What must also be emphasized is the importance of the family in the basic education of a child, realizing that in essence: education begins at home. The tools and the mechanisms with which to do this should be available in every home, and every parent should be educated and supported to understand how to facilitate this so that by the time the child reaches school, they follow an integral technological education curriculum that facilitates the correct functioning and learning of the mind, and the structure of the character within the relationships that produce a society that is best for everyone. This is how we can bring about the intellectual development of the human to be able to facilitate and contribute to society through finding more effective ways for the coexistence and harmony that is necessary between humans & humans, and humans & animals and humans & nature.

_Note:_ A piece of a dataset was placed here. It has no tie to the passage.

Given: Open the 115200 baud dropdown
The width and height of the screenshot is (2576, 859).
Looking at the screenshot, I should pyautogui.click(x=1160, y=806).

Another proposal is that if a method can be found to be effective in managing and ensuring that the teachers do produce the children that we can be proud of in our society, such as teachers being subject to performance evaluations and meeting the criteria for effectiveness, then one can revisit this point and possibly pay the teachers at least the minimum wage. However, based on our current evidence, the situation has not improved at all, it has only gone backwards and there is clearly no solution proposed for immediate implementation, and to simply try and ‘motivate the teacher with money’ while the very future of our society is dependent on their effectiveness means such incentive would be in fact counterproductive.

Teaching will be stepping stone to create a society that is genuinely driven to support others to become the best self-sufficient interdependent beings in society, rather than being merely competition driven individuals to make the most profit only – we will finally establish living values that will be the essential structure in which the functionality of our coexistence in self responsibility will be based upon.